▶ **CHALLENGE**:
Convert every line of the items below into a JSON list of strings, one string per line, leaving out blank lines.

-- RECORDS TO USE start --

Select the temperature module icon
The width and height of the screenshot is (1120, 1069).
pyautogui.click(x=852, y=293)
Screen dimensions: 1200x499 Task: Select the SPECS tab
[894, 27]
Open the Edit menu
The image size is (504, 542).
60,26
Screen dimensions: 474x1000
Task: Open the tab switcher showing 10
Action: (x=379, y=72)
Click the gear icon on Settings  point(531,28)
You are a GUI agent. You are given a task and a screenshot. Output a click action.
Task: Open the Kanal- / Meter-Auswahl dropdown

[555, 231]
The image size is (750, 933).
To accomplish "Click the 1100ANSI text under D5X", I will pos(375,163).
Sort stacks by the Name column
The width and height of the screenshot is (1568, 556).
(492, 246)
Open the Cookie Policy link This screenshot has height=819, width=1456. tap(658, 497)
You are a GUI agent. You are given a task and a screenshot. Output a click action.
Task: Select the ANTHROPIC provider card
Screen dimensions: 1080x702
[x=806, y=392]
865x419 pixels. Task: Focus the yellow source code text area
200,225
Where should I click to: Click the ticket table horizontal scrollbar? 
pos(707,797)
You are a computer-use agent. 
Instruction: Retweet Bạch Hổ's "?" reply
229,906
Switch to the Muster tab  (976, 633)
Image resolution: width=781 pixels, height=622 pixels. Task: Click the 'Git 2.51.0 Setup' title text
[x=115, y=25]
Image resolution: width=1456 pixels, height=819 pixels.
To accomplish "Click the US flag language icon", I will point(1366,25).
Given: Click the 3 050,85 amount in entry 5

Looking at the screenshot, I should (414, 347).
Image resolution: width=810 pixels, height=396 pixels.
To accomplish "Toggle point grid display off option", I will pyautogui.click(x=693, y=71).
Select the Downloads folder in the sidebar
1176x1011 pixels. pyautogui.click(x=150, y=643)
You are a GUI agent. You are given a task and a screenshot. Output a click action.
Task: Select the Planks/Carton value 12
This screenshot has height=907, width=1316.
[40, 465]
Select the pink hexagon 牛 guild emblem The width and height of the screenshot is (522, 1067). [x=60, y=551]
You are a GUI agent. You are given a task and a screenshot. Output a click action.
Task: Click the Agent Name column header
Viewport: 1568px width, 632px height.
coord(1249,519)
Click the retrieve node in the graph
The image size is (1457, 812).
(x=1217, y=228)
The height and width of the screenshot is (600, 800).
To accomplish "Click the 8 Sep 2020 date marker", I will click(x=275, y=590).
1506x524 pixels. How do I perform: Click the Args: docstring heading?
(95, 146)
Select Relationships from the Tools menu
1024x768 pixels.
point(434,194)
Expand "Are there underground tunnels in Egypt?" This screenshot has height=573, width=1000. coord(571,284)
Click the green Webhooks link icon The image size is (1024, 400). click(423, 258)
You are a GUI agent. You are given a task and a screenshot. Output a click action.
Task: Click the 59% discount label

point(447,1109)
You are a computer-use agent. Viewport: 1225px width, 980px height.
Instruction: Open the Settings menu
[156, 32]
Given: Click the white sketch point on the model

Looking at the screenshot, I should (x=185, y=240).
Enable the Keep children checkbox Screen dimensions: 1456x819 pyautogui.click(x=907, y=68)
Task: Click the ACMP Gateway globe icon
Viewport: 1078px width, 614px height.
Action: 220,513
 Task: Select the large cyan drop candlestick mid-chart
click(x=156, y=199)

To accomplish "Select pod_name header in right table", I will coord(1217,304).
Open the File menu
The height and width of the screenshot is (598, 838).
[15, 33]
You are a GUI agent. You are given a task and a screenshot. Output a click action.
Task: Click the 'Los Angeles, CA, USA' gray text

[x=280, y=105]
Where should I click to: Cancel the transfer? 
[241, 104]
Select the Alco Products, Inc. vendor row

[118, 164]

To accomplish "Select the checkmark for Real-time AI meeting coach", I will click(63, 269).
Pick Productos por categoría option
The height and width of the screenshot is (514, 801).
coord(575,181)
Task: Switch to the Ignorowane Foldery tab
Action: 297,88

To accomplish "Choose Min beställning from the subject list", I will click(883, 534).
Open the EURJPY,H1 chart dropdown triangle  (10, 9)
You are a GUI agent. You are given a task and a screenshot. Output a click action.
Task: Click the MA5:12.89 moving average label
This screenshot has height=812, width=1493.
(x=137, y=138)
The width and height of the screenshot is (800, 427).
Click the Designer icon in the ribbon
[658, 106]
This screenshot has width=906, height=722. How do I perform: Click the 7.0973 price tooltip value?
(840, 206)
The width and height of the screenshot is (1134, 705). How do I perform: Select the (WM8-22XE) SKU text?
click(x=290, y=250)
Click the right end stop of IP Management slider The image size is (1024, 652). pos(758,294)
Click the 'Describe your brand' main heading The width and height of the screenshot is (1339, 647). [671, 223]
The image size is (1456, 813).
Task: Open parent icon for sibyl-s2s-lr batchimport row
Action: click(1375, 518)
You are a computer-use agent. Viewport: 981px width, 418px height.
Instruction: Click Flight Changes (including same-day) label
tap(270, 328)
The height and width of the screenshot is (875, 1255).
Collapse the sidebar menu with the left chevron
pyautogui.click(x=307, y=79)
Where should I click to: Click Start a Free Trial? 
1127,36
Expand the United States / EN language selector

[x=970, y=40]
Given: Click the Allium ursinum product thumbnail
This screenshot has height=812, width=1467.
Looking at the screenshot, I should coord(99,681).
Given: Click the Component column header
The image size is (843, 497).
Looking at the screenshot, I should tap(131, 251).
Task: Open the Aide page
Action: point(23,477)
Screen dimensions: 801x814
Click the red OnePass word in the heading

-- RECORDS TO USE end --

▶ **EXERCISE RESPONSE**:
[
  "Select the temperature module icon",
  "The width and height of the screenshot is (1120, 1069).",
  "pyautogui.click(x=852, y=293)",
  "Screen dimensions: 1200x499 Task: Select the SPECS tab",
  "[894, 27]",
  "Open the Edit menu",
  "The image size is (504, 542).",
  "60,26",
  "Screen dimensions: 474x1000",
  "Task: Open the tab switcher showing 10",
  "Action: (x=379, y=72)",
  "Click the gear icon on Settings  point(531,28)",
  "You are a GUI agent. You are given a task and a screenshot. Output a click action.",
  "Task: Open the Kanal- / Meter-Auswahl dropdown",
  "[555, 231]",
  "The image size is (750, 933).",
  "To accomplish \"Click the 1100ANSI text under D5X\", I will pos(375,163).",
  "Sort stacks by the Name column",
  "The width and height of the screenshot is (1568, 556).",
  "(492, 246)",
  "Open the Cookie Policy link This screenshot has height=819, width=1456. tap(658, 497)",
  "You are a GUI agent. You are given a task and a screenshot. Output a click action.",
  "Task: Select the ANTHROPIC provider card",
  "Screen dimensions: 1080x702",
  "[x=806, y=392]",
  "865x419 pixels. Task: Focus the yellow source code text area",
  "200,225",
  "Where should I click to: Click the ticket table horizontal scrollbar? ",
  "pos(707,797)",
  "You are a computer-use agent. ",
  "Instruction: Retweet Bạch Hổ's \"?\" reply",
  "229,906",
  "Switch to the Muster tab  (976, 633)",
  "Image resolution: width=781 pixels, height=622 pixels. Task: Click the 'Git 2.51.0 Setup' title text",
  "[x=115, y=25]",
  "Image resolution: width=1456 pixels, height=819 pixels.",
  "To accomplish \"Click the US flag language icon\", I will point(1366,25).",
  "Given: Click the 3 050,85 amount in entry 5",
  "Looking at the screenshot, I should (414, 347).",
  "Image resolution: width=810 pixels, height=396 pixels.",
  "To accomplish \"Toggle point grid display off option\", I will pyautogui.click(x=693, y=71).",
  "Select the Downloads folder in the sidebar",
  "1176x1011 pixels. pyautogui.click(x=150, y=643)",
  "You are a GUI agent. You are given a task and a screenshot. Output a click action.",
  "Task: Select the Planks/Carton value 12",
  "This screenshot has height=907, width=1316.",
  "[40, 465]",
  "Select the pink hexagon 牛 guild emblem The width and height of the screenshot is (522, 1067). [x=60, y=551]",
  "You are a GUI agent. You are given a task and a screenshot. Output a click action.",
  "Task: Click the Agent Name column header",
  "Viewport: 1568px width, 632px height.",
  "coord(1249,519)",
  "Click the retrieve node in the graph",
  "The image size is (1457, 812).",
  "(x=1217, y=228)",
  "The height and width of the screenshot is (600, 800).",
  "To accomplish \"Click the 8 Sep 2020 date marker\", I will click(x=275, y=590).",
  "1506x524 pixels. How do I perform: Click the Args: docstring heading?",
  "(95, 146)",
  "Select Relationships from the Tools menu",
  "1024x768 pixels.",
  "point(434,194)",
  "Expand \"Are there underground tunnels in Egypt?\" This screenshot has height=573, width=1000. coord(571,284)",
  "Click the green Webhooks link icon The image size is (1024, 400). click(423, 258)",
  "You are a GUI agent. You are given a task and a screenshot. Output a click action.",
  "Task: Click the 59% discount label",
  "point(447,1109)",
  "You are a computer-use agent. Viewport: 1225px width, 980px height.",
  "Instruction: Open the Settings menu",
  "[156, 32]",
  "Given: Click the white sketch point on the model",
  "Looking at the screenshot, I should (x=185, y=240).",
  "Enable the Keep children checkbox Screen dimensions: 1456x819 pyautogui.click(x=907, y=68)",
  "Task: Click the ACMP Gateway globe icon",
  "Viewport: 1078px width, 614px height.",
  "Action: 220,513",
  " Task: Select the large cyan drop candlestick mid-chart",
  "click(x=156, y=199)",
  "To accomplish \"Select pod_name header in right table\", I will coord(1217,304).",
  "Open the File menu",
  "The height and width of the screenshot is (598, 838).",
  "[15, 33]",
  "You are a GUI agent. You are given a task and a screenshot. Output a click action.",
  "Task: Click the 'Los Angeles, CA, USA' gray text",
  "[x=280, y=105]",
  "Where should I click to: Cancel the transfer? ",
  "[241, 104]",
  "Select the Alco Products, Inc. vendor row",
  "[118, 164]",
  "To accomplish \"Select the checkmark for Real-time AI meeting coach\", I will click(63, 269).",
  "Pick Productos por categoría option",
  "The height and width of the screenshot is (514, 801).",
  "coord(575,181)",
  "Task: Switch to the Ignorowane Foldery tab",
  "Action: 297,88",
  "To accomplish \"Choose Min beställning from the subject list\", I will click(883, 534).",
  "Open the EURJPY,H1 chart dropdown triangle  (10, 9)",
  "You are a GUI agent. You are given a task and a screenshot. Output a click action.",
  "Task: Click the MA5:12.89 moving average label",
  "This screenshot has height=812, width=1493.",
  "(x=137, y=138)",
  "The width and height of the screenshot is (800, 427).",
  "Click the Designer icon in the ribbon",
  "[658, 106]",
  "This screenshot has width=906, height=722. How do I perform: Click the 7.0973 price tooltip value?",
  "(840, 206)",
  "The width and height of the screenshot is (1134, 705). How do I perform: Select the (WM8-22XE) SKU text?",
  "click(x=290, y=250)",
  "Click the right end stop of IP Management slider The image size is (1024, 652). pos(758,294)",
  "Click the 'Describe your brand' main heading The width and height of the screenshot is (1339, 647). [671, 223]",
  "The image size is (1456, 813).",
  "Task: Open parent icon for sibyl-s2s-lr batchimport row",
  "Action: click(1375, 518)",
  "You are a computer-use agent. Viewport: 981px width, 418px height.",
  "Instruction: Click Flight Changes (including same-day) label",
  "tap(270, 328)",
  "The height and width of the screenshot is (875, 1255).",
  "Collapse the sidebar menu with the left chevron",
  "pyautogui.click(x=307, y=79)",
  "Where should I click to: Click Start a Free Trial? ",
  "1127,36",
  "Expand the United States / EN language selector",
  "[x=970, y=40]",
  "Given: Click the Allium ursinum product thumbnail",
  "This screenshot has height=812, width=1467.",
  "Looking at the screenshot, I should coord(99,681).",
  "Given: Click the Component column header",
  "The image size is (843, 497).",
  "Looking at the screenshot, I should tap(131, 251).",
  "Task: Open the Aide page",
  "Action: point(23,477)",
  "Screen dimensions: 801x814",
  "Click the red OnePass word in the heading"
]